We designed a 15-minute, online perspective-taking task for line managers, asking them to imagine what it would be like to be a pregnant woman. In the intervention, managers first completed a short writing exercise designed to boost their self-efficacy by recalling a situation in which they were able to overcome challenges to help another person. The managers were then presented a short description and picture of a pregnant police officer, Anna, and asked to write a few sentences about her life as they imagined it, including her experiences at work and with other people. Finally, the managers were encouraged to write down a few specific things they could do in the following week to better support or communicate with their female staff.
The results surprised us. In a randomized controlled trial with over 3,500 managers from the police force, we found no positive impact. In fact, the line managers who completed the perspective-taking task performed slightly worse in hypothetical scenarios asking how they would support female staff.
But maybe we shouldn’t have been so surprised: Gender stereotypes are notoriously sticky, in part because we’re often unaware that we hold them, and they can influence impressions and judgments outside of conscious awareness. This means that even when someone genuinely believes they’re treating men and women equally, biases based on stereotypes can creep in. Gender stereotypes are also sticky because, despite progress on many aspects of gender equality, such as universal suffrage and education, stereotypes are still perpetuated in realms like media and entertainment.
Changing people’s conscious and unconscious beliefs about women is hard, and programs to do so have limited impact. Research on diversity and unconscious-bias trainings also bear this out: Trainings are mostly ineffective at changing behavior and can even backfire, especially when trainings are mandatory and participants resent being sent to the course.

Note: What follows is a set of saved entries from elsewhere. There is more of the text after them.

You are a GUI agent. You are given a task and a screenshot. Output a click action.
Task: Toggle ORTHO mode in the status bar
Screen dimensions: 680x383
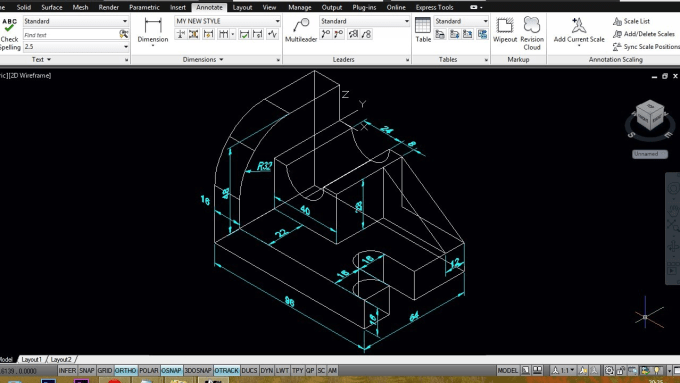(x=125, y=370)
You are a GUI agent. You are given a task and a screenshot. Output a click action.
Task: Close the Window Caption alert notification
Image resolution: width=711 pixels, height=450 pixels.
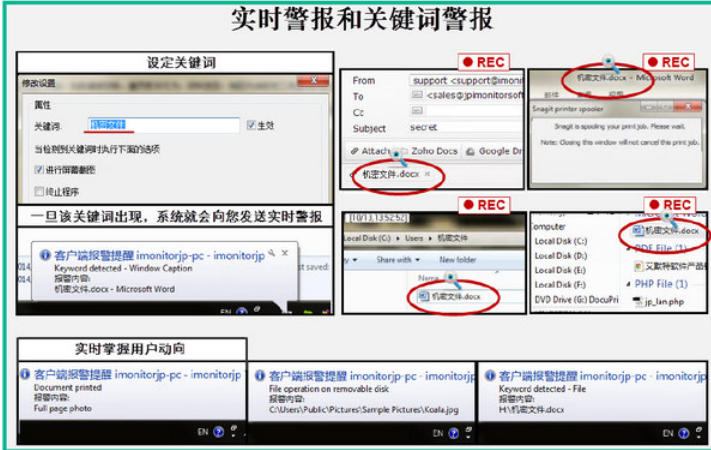click(285, 254)
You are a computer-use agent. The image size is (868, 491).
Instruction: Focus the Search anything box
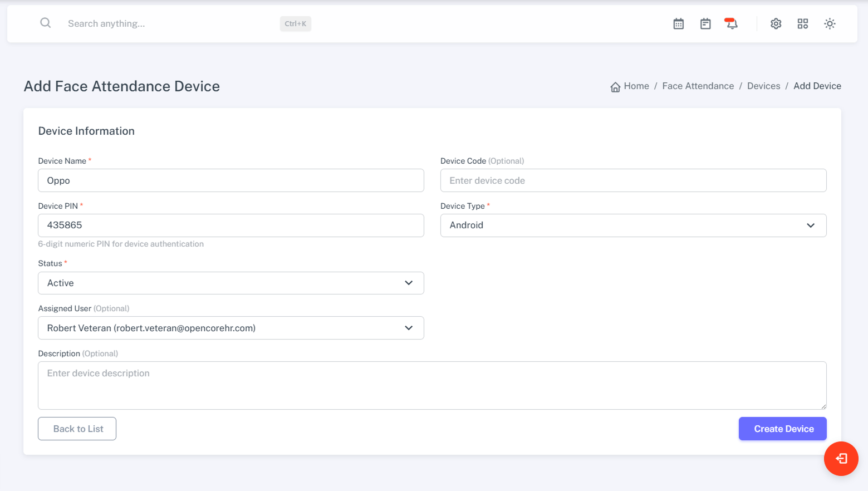[167, 24]
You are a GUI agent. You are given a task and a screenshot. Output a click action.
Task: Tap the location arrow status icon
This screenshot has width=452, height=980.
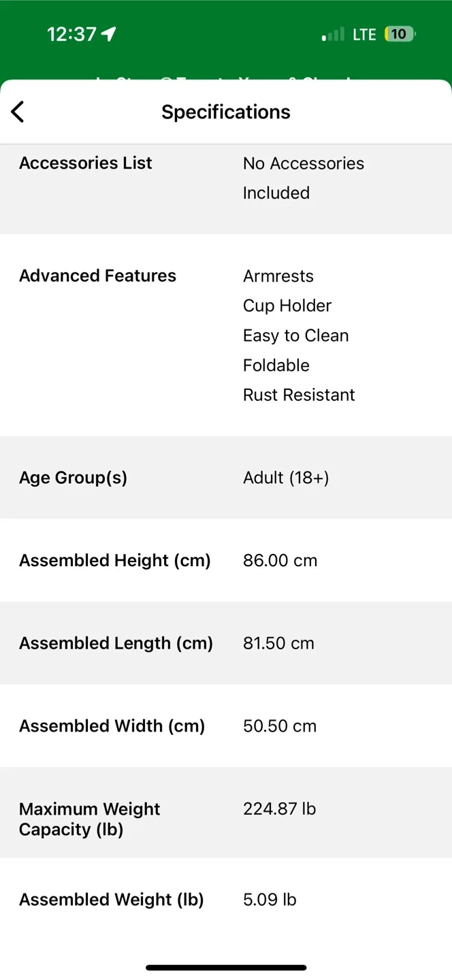pos(109,34)
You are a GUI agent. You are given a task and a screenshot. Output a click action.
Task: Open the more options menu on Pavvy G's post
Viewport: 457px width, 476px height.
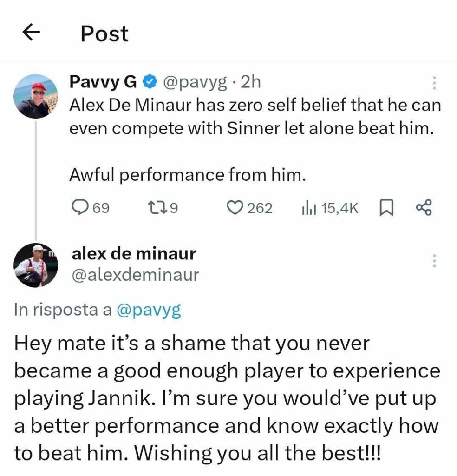pos(434,83)
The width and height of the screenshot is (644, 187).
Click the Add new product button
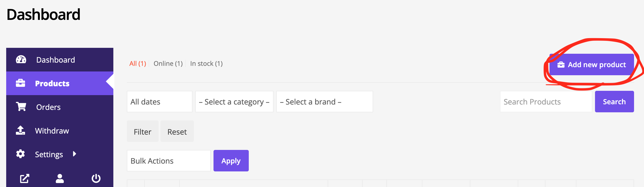[592, 64]
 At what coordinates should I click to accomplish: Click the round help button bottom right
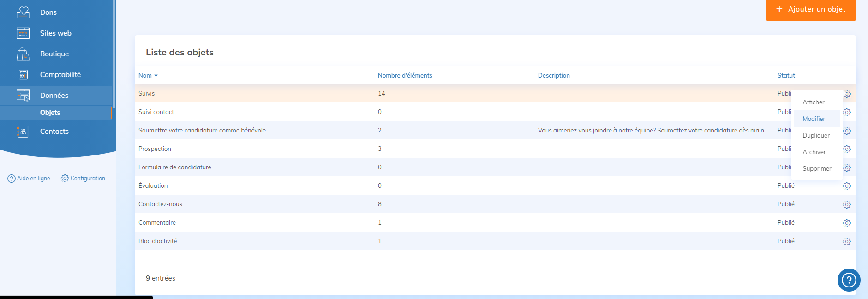[x=849, y=280]
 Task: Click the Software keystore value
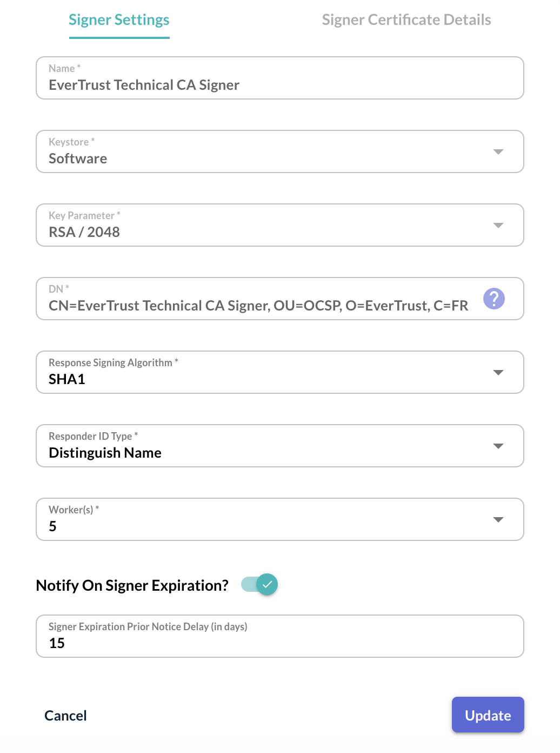coord(77,158)
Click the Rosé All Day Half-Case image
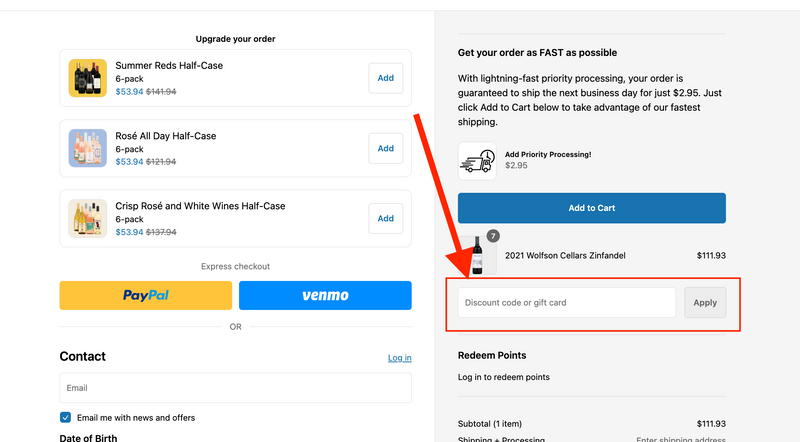 (x=87, y=148)
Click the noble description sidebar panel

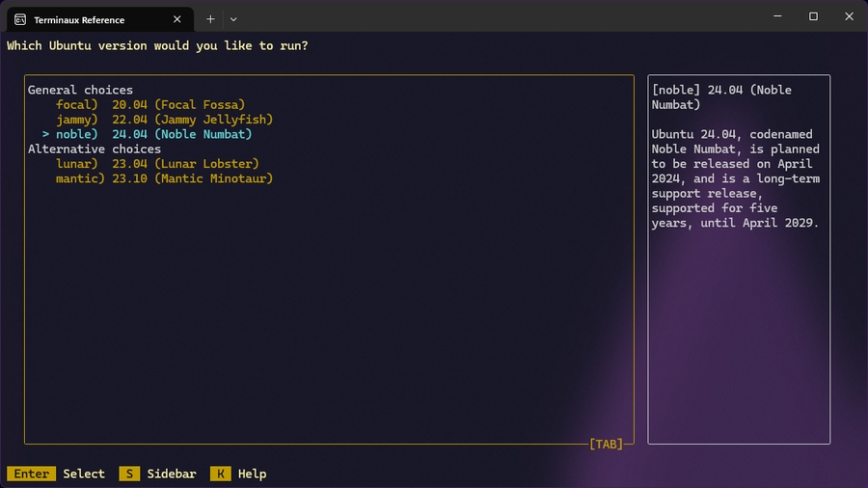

Diversity trainings may also fail if they create the illusion that the organization has now fixed its diversity problems.
Similar mechanisms may have been at play in our study, explaining why our intervention wasn’t effective. Or perhaps the line managers simply did not know how to be more supportive, even if they wanted to. Future interventions should offer specific tools for behavior change, combined with organizational support to maintain the new behaviors.
Despite these challenges, there’s hope. But the solution won’t come from getting rid of the stereotypes inside our heads. Instead, argues behavioral economist Iris Bohnet, it will come from changing the stereotypes and biases inside our systems, systems such as hiring and selection in organizations, or how we assess students in schools.
Take hiring processes, for instance. This is a system that consistently disadvantages women, as shown by the low levels of women in senior positions. My colleagues at the Behavioral Insights Team launched Applied, a hiring platform designed to remove bias from hiring decisions. It does so through various evidence-based features like removing a candidate’s name or other background markers that could affect a candidate’s likelihood of being invited to an interview.
“Gender stereotypes are notoriously sticky, in part because we’re often unaware that we hold them”
Systems that can influence promotions—like performance reviews—are also fertile ground for debiasing. For example, using data from a large service organization (the type of organization isn’t specified in the research), MIT professor Emilio Castilla found that identical ratings in performance reviews were more likely to lead to a promotion for men than women (a phenomenon called performance reward bias).
The first step that any organization can take is to look at the data on your people. Dig into gender differences in work allocation, development opportunities, salary and bonuses, and promotions and retention in each grade. Where are there gaps? Why? In the U.K., many employers have recently begun looking at their data due to the new legal requirement to publicly report their gender pay gap, a measure that reflects the difference in hourly wages between men and women across all grades.
Once an organization has identified potential systemic biases, it can begin to apply behavioral science. But that’s only the beginning: It’s critical for any organization to keep monitoring that original data, to evaluate interventions, and to set measurable goals for change.
What’s more, when solutions fail, we need to openly broadcast those failures. We can only get a sense of what genuinely works to improve gender parity if we show when initiatives have gone wrong or turned out to be a poor investment. I look forward to continuing to solve this problem and promise to keep sharing failures—and successes—along the way.